Define también el entorno: lenguaje, framework, tamaño del repositorio, acceso a terminal, herramientas permitidas y condición de éxito. Sin ese marco, comparar sólo el texto de una respuesta es engañoso.
Cinco datos que cambian el resultado
Mira el modelo exacto y su versión, la ventana de contexto, la salida máxima, el uso de herramientas y el coste de entrada y salida. En agentes añade el esfuerzo de razonamiento, el número de llamadas y la latencia por ciclo.
Una ventana enorme no garantiza que el modelo use bien todo el repositorio. Mide recuperación de archivos relevantes, cambios correctos, pruebas ejecutadas y trabajo que queda pendiente.
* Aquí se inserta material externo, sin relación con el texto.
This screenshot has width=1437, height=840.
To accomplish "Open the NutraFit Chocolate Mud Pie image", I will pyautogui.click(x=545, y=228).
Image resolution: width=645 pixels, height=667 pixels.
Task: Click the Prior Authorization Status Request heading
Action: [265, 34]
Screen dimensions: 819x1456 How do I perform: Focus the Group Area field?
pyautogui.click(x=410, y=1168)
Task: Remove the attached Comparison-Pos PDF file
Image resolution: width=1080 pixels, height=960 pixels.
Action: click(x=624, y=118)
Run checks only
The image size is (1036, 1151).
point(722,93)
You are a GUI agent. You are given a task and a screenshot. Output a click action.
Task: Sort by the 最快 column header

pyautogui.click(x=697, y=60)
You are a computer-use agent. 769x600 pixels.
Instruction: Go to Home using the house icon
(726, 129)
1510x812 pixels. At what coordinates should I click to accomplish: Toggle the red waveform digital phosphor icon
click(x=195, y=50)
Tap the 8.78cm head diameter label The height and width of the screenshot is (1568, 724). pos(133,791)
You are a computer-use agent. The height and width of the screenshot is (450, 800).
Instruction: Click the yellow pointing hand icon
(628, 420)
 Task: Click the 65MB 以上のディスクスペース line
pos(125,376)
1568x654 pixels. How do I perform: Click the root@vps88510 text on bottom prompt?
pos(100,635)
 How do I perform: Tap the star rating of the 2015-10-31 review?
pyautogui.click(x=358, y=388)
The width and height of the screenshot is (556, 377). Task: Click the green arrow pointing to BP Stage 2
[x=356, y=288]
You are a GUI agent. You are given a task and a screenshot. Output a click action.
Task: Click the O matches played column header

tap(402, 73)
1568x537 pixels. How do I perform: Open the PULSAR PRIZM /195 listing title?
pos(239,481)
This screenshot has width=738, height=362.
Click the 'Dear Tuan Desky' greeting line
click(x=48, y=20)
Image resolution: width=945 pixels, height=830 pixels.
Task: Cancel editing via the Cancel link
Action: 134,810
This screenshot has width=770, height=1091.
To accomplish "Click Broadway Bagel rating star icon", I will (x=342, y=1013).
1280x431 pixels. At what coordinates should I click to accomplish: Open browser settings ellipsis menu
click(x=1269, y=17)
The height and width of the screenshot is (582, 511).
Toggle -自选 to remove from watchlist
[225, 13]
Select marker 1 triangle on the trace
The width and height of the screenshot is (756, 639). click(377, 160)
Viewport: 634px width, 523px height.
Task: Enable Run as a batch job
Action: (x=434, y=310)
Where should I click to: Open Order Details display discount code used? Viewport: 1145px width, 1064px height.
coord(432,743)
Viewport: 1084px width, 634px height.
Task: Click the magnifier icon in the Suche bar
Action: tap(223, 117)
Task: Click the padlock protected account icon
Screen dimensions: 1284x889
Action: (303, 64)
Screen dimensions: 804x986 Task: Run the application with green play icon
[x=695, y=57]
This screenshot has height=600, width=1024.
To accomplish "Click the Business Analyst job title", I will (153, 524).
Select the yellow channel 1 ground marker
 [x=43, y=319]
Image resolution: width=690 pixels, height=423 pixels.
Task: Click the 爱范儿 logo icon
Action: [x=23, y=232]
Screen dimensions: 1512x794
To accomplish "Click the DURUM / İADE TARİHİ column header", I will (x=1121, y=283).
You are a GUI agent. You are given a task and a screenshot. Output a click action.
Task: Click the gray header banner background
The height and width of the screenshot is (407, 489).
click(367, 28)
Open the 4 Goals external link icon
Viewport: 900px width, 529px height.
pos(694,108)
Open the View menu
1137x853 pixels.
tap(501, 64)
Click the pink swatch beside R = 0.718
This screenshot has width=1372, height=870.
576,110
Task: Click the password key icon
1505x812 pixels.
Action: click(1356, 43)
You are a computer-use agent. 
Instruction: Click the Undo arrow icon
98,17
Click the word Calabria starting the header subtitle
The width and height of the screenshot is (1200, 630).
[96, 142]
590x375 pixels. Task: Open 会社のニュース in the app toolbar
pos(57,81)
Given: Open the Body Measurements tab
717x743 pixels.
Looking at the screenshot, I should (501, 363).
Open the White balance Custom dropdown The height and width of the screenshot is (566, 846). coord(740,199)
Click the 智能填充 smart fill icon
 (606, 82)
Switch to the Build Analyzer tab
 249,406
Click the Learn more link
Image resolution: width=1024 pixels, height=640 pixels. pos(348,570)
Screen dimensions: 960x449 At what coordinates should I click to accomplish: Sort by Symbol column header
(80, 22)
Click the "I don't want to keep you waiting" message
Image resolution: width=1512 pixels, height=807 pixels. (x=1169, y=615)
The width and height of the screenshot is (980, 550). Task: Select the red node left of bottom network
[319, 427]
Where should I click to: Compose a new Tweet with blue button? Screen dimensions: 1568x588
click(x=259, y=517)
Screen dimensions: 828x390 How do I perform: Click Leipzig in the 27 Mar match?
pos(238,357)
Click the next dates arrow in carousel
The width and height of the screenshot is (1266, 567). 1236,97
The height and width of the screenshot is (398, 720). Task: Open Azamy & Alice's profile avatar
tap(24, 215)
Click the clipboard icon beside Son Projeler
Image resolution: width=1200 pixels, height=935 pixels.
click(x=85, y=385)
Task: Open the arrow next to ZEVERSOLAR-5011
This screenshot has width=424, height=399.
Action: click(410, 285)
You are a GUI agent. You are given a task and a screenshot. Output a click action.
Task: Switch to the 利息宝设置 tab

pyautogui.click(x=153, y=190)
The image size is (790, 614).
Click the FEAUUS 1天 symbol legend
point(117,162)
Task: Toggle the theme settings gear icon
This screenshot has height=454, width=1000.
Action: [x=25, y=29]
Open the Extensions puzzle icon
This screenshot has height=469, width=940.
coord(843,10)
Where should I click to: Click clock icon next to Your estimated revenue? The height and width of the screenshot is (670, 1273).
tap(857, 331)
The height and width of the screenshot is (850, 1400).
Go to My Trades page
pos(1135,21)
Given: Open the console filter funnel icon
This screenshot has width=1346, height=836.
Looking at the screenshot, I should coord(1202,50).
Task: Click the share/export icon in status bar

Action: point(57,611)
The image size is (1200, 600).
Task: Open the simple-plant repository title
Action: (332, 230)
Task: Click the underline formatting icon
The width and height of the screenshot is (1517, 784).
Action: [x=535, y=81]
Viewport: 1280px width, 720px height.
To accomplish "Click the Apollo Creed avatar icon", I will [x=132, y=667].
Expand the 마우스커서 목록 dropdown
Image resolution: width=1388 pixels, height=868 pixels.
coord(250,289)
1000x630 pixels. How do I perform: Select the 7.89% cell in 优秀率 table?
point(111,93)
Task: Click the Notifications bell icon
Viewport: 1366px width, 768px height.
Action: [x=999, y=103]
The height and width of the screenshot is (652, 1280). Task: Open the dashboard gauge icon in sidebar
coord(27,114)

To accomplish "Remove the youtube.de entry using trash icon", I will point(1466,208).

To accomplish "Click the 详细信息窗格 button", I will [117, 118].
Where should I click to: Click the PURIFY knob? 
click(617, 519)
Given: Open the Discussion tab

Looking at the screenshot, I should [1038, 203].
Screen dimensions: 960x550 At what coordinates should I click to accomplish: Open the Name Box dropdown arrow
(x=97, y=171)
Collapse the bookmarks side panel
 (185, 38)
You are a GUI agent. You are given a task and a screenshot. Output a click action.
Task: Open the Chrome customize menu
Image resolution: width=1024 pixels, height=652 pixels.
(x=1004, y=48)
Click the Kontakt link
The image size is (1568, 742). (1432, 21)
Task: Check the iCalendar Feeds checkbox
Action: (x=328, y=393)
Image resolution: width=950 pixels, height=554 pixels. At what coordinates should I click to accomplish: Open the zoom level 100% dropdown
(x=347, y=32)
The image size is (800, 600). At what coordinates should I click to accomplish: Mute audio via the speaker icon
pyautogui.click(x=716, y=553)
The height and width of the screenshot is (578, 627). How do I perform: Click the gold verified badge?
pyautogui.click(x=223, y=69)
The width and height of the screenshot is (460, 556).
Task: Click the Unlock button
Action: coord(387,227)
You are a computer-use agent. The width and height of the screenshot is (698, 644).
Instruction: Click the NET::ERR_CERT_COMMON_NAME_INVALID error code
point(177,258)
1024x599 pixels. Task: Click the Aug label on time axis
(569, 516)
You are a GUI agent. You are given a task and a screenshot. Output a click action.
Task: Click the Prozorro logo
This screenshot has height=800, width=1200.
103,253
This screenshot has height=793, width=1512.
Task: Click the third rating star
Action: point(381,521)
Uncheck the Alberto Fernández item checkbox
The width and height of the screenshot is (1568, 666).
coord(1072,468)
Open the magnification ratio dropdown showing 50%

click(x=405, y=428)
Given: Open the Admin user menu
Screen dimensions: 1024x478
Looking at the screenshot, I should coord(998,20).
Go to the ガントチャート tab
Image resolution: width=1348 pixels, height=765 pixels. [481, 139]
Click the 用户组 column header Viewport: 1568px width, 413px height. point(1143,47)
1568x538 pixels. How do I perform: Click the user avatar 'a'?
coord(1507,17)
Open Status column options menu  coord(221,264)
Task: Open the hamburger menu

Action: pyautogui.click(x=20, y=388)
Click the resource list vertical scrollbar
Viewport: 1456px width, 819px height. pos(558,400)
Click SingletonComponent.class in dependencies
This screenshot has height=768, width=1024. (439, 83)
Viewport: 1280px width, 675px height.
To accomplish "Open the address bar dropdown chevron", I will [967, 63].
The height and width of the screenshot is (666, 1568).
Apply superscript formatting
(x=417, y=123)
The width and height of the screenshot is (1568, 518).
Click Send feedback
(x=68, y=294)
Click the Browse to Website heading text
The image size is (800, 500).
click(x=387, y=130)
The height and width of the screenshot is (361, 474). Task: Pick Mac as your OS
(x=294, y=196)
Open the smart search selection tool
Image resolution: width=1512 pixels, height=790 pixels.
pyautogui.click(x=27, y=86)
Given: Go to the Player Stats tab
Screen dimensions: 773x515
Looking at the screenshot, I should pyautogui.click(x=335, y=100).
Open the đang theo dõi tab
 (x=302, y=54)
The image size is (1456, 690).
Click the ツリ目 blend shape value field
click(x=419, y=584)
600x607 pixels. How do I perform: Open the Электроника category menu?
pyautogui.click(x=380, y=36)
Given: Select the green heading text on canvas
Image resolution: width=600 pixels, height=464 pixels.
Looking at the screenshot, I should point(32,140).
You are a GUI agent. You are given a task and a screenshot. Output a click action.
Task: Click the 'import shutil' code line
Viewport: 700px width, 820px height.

Un protocolo sencillo para tu equipo
Prepara entre diez y veinte incidencias reales anonimizadas. Ejecuta el mismo prompt y las mismas herramientas, registra el coste, comprueba la suite y puntúa sólo el resultado aceptado. Guarda además los fallos para saber dónde conviene un modelo de mayor capacidad.
IA Versus mantiene rankings y preferencias separadas de estas pruebas. La ficha de un modelo puede orientarte; la decisión final debe salir de tus tareas y de tu presupuesto.